▶ **EXERCISE**
Skip the pictures and restate, word for word, the lines from the one containing "The height and" to the end of the data below.

▶ **Saved entries**
§
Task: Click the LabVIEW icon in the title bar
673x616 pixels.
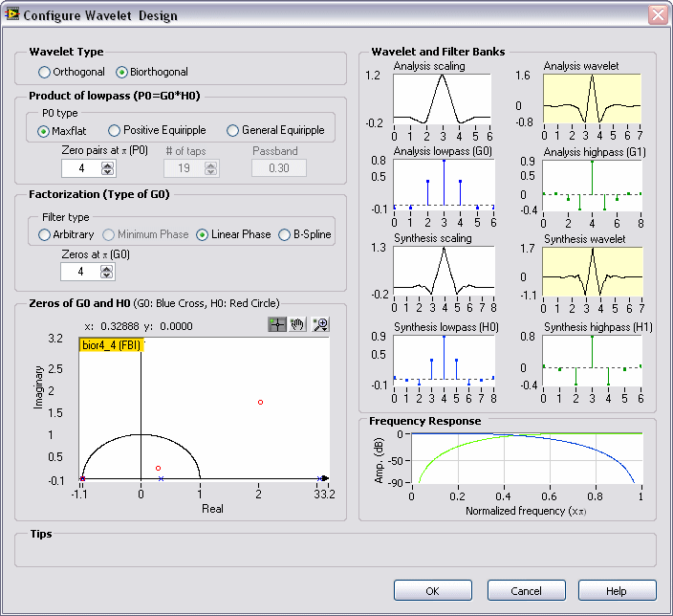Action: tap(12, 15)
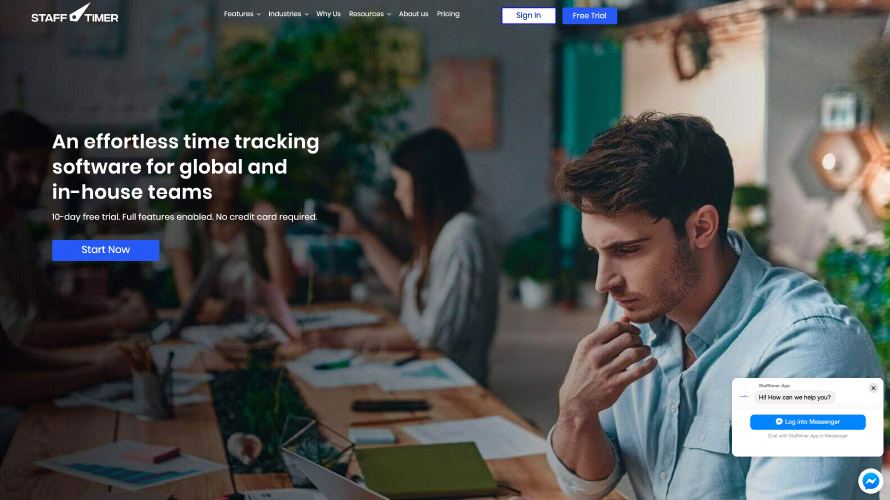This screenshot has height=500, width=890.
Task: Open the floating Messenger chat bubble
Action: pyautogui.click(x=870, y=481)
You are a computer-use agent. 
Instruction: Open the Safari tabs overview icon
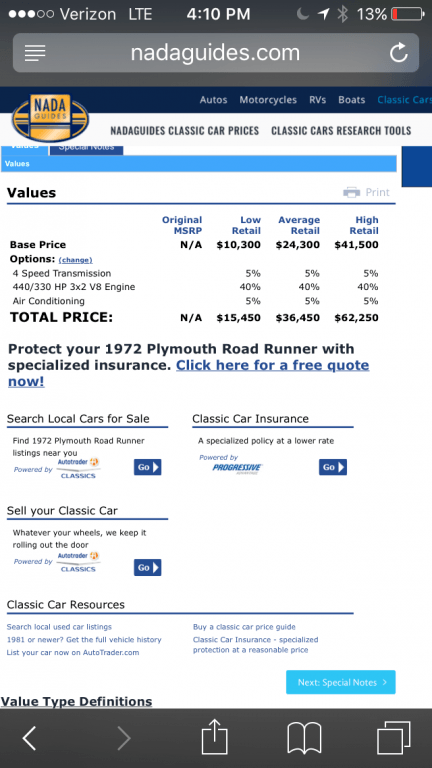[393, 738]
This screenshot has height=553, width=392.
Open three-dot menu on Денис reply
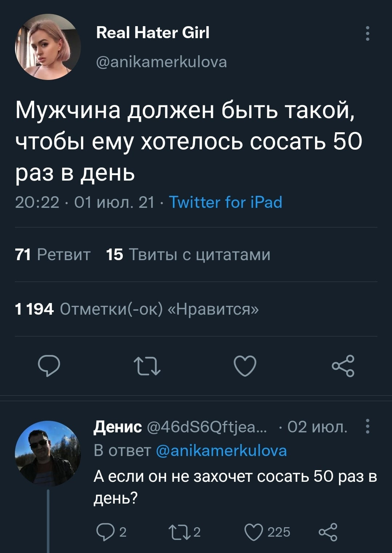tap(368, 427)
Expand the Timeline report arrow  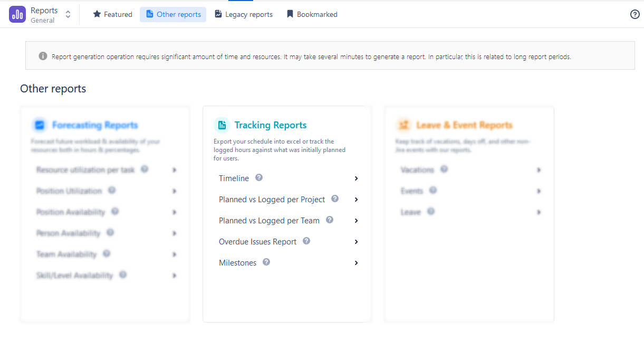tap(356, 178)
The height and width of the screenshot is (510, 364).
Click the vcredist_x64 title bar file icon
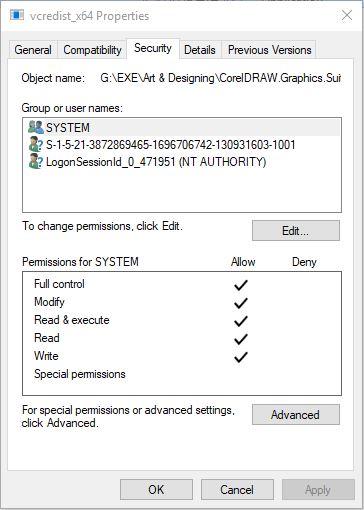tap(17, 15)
§
▶ **SOLVED PROBLEM**
The height and width of the screenshot is (510, 364).
Click the vcredist_x64 title bar file icon
tap(17, 15)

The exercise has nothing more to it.